Part Task Flight Simulator

The CEC Flight Simulator offers a good environment for analyzing pilot interactions under diverse flight conditions. This simulator accommodates a single pilot, utilizing Microsoft Flight Simulator for realistic flight simulations. The setup involves a primary monitor showcasing the cockpit/flight deck environment generated by MSFS, while a secondary monitor displays the MSFS map. The simulator is equipped with a control switch panel, rudder pedals, throttle quadrant, and a yoke. In the Fall of 2022, the simulator was configured to replicate the experience of piloting a Cessna 172 while introducing a challenging electrical fire scenario for evaluation of pilot performance.

Vehicle Simulator and Virtual Environment

The CEC houses an immersive driving simulator developed in-house with a standard driving interface, driving physics, and a virtual model of Georgia Tech’s campus. Inputs are collected through Logitech wheel and pedals, and the environment is projected around the user. The virtual environment was constructed in Unity3D, and driving dynamics were developed using Microsoft’s AirSim. The simulator has been used to study how drivers react when interacting with autonomous vehicles.


The ECCHAT Lab (Enhancing Command and Control in Human-Automation Teams) is the CEC’s leading research center for human-agent interaction, particularly that which involves an autonomous or intelligent agent in addition to the human participant. The ECCHAT Lab comprises a fully-instrumented testbed complete with over two dozen video recording sources for a variety of human-centered studies, including motion capture cameras and wide angle overhead surveillance to canvas the entire space. Along with motion capture capabilities and the accompanying motion capture wearables, the ECCHAT Lab has a breadth of devices and software for capturing physiological and behavioral data and fully equipped operator terminals to capture aspects of human-compuer interaction of interest to the CEC in its studies.

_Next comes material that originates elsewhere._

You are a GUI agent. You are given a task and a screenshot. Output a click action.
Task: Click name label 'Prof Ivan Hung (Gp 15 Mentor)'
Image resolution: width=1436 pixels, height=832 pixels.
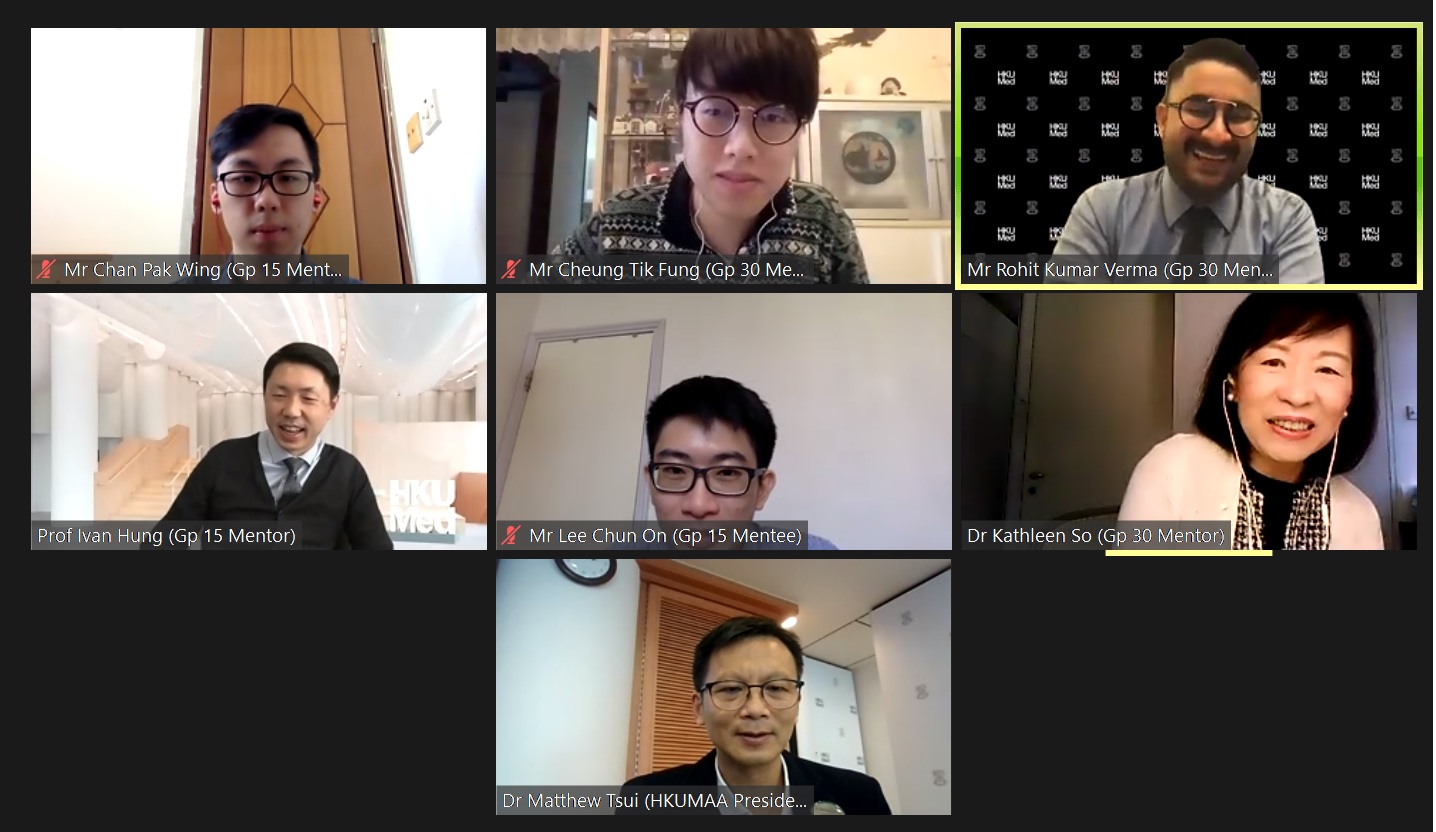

Autonomous eVTOL Simulator

The CEC Autonomous electric Vertical Take-Off and Landing (eVTOL) aircraft Simulator provides an environment to study interaction of human aircrew members with autonomous aircraft. Design and construction started in summer 2022 with the building of an aircraft cabin, approximately the size of a small helicopter cabin, that can accomodate up to 4 operators. Microsoft Flight Simulator is used for flight simulation and visualization. Two projectors are used to display the out-the-window first person visualization generated by MSFS. The cabin has windows through which the human operators experience the simulated flight while interacting with the Autonomous Agent through experiment-specific User Interfaces. In Fall 2022, the simulator was configured to simulate the cabin of an autonomous Medical Evacuation (Medevac) aircraft configured with a neo-natal incubator and patient vitals monitoring devices. In Fall 2023, the simulator was configured to simulate the cabin of an autonomous Intelligence Surveillance and Reconnaissance (ISR) aircraft configured with an ISR operator station.

Georgia Tech Rotorcraft Flight Simulator (GTRFS)

Fixed-based flight simulator, reconfigurable. The flight dynamics engine is supplied by Advanced Rotorcraft Technologies (ART). It is currently equipped with a newly developed plugin that enables the ART flight dynamics engine to talk to UnREAL Engine, the image generation software. The flight simulator is also equipped with MOOG Control Loaders which allow for a realistic feel for the pilots.

Virtual Environments

Disaster Relief Environment

The artificial decision-making environment was created in the CEC to run online decision-making experiments. It was designed to simulate a disaster scenario in which the participants would act as disaster relief planners. The task environment is designed to simulate real-world decisions made sequentially with dynamic information change over time. The environment is used to examine user decision-making behavior and AI-advised decision support.

Game Teq

GameTeq is a commercially-available Distribution Classification “A” version of jCORE (aka joint-Cognitive Operational Research Environment) we have obtained and will continue to refine through use in CEC’s human-AI teaming research. GameTeq’s human-AI teaming wargaming will play an invaluable role in capturing the nuance of human-human and human-AI teammate interactions with the aid of an AI decision making agent amidst complex decision making scenarios. The base release of GameTeq features mission scenarios focused on naval defense, command and control, intelligence-gathering and tactical planning scenarios. GameTeq is particularly well-suited for CEC’s present and future research as it is highly customizable and new scenarios and functionality can be built atop the base release to serve the lab group well into the future as its research focii evolve.

Lane Defense Game

The Lane Defense environment is a decision-making enviroment that is designed to have participants choose between a number of incoming “targets.” The environment was developed in Unity and is gamified through the use of cartoon sprites and light pixel animations to be more digestible for an online audience. The Unity codebase ensures that the environment is flexible and data rich, with the ability to quickly modify all game parameters, design or exclude game menus, and collect user interaction data through click-tracking. There are currently 3 stable versions of the game which are all built around a 3-option time-pressured decision task with each option being described by 5 attributes.